→ **Stated task**
Can you copy, word for word, the lines of the listing starting at the line that contains "At what coordinates should I click to accomplish: Check" and ending at the line that contains "I will point(173,177)."?

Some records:
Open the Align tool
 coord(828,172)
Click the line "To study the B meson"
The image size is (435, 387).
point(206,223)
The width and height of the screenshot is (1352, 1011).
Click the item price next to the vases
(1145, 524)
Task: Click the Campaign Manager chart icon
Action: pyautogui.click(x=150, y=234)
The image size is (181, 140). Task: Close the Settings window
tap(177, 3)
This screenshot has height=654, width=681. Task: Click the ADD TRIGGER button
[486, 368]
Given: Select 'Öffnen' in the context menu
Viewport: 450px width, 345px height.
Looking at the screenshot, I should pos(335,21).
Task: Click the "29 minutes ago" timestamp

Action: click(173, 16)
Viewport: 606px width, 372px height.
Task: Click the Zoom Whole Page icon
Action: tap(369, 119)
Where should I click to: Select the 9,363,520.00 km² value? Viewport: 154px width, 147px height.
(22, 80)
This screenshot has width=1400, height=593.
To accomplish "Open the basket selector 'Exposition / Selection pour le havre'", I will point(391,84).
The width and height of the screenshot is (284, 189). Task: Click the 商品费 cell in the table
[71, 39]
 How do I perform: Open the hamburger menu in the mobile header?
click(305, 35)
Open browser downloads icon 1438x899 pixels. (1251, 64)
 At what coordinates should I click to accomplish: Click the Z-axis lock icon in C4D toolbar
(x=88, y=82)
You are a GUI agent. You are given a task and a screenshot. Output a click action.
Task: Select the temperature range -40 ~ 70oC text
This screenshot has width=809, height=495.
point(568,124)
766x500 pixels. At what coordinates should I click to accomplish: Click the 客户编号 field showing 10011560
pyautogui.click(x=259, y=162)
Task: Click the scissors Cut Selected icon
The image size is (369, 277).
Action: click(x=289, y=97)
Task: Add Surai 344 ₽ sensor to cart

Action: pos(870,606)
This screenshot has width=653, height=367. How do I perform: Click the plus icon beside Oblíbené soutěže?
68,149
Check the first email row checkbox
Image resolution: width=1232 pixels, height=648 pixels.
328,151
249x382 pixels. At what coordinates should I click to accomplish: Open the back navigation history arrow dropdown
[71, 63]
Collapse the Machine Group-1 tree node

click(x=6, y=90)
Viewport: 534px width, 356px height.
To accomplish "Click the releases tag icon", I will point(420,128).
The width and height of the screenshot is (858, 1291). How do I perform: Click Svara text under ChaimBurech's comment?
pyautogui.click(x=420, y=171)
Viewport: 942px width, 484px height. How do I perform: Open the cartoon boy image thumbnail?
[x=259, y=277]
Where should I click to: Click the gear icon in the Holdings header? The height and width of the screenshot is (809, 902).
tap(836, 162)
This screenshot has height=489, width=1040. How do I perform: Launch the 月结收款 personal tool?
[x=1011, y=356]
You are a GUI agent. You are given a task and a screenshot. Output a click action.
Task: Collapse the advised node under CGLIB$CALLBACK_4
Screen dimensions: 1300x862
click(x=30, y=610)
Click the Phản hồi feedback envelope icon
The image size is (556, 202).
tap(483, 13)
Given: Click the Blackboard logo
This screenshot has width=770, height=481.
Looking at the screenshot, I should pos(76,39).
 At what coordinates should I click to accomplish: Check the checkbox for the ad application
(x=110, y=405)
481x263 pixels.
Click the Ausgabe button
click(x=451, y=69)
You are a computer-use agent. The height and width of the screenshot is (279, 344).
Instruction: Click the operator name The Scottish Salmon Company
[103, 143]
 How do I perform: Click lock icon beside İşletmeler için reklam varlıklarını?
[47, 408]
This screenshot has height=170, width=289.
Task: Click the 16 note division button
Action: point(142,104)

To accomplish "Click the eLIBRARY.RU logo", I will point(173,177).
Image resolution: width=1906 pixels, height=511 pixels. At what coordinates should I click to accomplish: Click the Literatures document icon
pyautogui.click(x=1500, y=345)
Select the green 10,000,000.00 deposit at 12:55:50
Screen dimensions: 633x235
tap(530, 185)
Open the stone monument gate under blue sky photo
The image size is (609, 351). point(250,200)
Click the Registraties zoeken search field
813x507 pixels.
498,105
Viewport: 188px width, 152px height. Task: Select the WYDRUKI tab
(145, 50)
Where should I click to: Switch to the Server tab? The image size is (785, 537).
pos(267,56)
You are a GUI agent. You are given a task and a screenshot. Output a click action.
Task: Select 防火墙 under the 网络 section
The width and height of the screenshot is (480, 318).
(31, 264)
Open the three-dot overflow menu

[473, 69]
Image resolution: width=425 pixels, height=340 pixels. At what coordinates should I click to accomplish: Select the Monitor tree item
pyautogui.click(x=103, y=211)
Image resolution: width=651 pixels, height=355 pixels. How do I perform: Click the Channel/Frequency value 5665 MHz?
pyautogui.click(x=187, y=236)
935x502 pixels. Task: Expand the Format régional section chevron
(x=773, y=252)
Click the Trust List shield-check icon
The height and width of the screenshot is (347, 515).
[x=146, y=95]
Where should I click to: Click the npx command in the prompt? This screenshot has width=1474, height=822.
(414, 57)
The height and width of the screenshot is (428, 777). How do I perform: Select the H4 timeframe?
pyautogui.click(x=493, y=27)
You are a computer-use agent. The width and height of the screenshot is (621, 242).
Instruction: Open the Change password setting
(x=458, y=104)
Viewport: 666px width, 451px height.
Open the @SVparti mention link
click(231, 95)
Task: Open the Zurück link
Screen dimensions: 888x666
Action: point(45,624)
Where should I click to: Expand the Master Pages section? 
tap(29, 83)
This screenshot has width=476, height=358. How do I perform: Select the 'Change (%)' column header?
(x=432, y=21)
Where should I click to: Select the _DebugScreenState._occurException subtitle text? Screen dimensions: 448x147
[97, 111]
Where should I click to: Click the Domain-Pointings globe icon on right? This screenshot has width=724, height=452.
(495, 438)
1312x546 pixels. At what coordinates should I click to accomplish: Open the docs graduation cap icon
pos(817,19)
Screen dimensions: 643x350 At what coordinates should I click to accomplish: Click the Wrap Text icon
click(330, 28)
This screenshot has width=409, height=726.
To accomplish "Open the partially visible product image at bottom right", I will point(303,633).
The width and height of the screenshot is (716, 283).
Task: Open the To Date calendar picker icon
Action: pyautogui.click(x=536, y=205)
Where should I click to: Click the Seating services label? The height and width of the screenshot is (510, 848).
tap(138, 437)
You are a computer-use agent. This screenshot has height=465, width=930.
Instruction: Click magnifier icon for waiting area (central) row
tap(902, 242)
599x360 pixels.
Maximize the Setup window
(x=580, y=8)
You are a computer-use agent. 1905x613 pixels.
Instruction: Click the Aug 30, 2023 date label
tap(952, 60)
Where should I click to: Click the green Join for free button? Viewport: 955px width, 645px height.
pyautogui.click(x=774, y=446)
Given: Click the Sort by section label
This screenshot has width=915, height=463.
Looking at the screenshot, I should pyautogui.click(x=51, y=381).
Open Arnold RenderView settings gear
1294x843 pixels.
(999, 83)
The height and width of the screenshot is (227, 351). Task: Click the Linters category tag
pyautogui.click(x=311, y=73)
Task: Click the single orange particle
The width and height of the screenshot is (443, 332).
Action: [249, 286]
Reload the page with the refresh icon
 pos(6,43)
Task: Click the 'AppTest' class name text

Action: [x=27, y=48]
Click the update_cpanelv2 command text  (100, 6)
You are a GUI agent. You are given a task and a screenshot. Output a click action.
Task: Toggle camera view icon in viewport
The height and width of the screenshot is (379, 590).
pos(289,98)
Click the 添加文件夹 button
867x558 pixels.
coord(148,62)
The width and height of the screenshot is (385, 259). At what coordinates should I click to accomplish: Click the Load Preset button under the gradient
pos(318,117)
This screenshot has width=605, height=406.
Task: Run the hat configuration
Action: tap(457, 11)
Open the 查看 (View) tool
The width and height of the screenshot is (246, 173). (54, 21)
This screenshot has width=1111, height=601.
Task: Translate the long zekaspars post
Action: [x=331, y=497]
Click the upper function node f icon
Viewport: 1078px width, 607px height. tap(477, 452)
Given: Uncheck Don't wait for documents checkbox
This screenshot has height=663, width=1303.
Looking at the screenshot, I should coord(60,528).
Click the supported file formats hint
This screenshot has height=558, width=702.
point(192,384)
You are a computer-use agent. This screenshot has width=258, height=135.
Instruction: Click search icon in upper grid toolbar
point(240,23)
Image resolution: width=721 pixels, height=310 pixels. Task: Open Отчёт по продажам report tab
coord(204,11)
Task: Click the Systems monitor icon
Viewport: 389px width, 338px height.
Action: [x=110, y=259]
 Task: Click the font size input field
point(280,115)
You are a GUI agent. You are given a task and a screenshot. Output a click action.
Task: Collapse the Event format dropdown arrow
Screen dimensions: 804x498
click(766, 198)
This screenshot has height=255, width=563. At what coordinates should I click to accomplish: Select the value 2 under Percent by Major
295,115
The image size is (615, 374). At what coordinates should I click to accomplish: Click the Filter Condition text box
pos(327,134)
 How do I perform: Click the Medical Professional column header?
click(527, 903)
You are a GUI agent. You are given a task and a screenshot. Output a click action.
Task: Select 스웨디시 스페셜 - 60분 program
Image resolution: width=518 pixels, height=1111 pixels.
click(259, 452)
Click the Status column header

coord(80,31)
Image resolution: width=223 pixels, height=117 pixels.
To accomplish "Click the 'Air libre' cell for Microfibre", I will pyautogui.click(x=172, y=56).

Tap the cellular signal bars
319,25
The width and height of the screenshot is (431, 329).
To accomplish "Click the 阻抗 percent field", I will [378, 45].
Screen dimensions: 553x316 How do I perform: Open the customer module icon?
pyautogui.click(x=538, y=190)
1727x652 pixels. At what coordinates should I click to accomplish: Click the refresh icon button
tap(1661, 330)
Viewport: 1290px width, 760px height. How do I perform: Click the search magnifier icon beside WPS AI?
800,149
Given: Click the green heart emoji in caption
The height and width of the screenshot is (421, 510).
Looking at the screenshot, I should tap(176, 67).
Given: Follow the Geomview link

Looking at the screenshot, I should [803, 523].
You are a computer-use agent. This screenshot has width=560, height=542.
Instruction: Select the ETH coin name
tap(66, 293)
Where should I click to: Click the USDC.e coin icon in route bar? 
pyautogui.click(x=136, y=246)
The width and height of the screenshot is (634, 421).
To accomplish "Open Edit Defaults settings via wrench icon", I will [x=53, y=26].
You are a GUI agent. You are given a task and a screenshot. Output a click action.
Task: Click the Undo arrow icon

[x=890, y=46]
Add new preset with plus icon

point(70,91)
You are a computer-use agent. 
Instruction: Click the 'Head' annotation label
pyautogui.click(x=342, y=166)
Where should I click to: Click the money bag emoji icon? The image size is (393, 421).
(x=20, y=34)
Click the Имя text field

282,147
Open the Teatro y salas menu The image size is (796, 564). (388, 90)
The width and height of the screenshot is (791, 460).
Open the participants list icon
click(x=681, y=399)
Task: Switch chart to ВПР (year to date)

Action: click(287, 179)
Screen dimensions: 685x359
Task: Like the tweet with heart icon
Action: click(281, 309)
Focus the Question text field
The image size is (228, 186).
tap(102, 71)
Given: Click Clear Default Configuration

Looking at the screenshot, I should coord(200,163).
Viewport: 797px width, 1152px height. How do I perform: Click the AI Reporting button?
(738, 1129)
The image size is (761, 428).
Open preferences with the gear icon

→ **Correct response**
 At what coordinates should I click to accomplish: Check the checkbox for the ad application
(x=110, y=405)
481x263 pixels.
Click the Ausgabe button
click(x=451, y=69)
You are a computer-use agent. The height and width of the screenshot is (279, 344).
Instruction: Click the operator name The Scottish Salmon Company
[103, 143]
 How do I perform: Click lock icon beside İşletmeler için reklam varlıklarını?
[47, 408]
This screenshot has height=170, width=289.
Task: Click the 16 note division button
Action: point(142,104)

To accomplish "Click the eLIBRARY.RU logo", I will point(173,177).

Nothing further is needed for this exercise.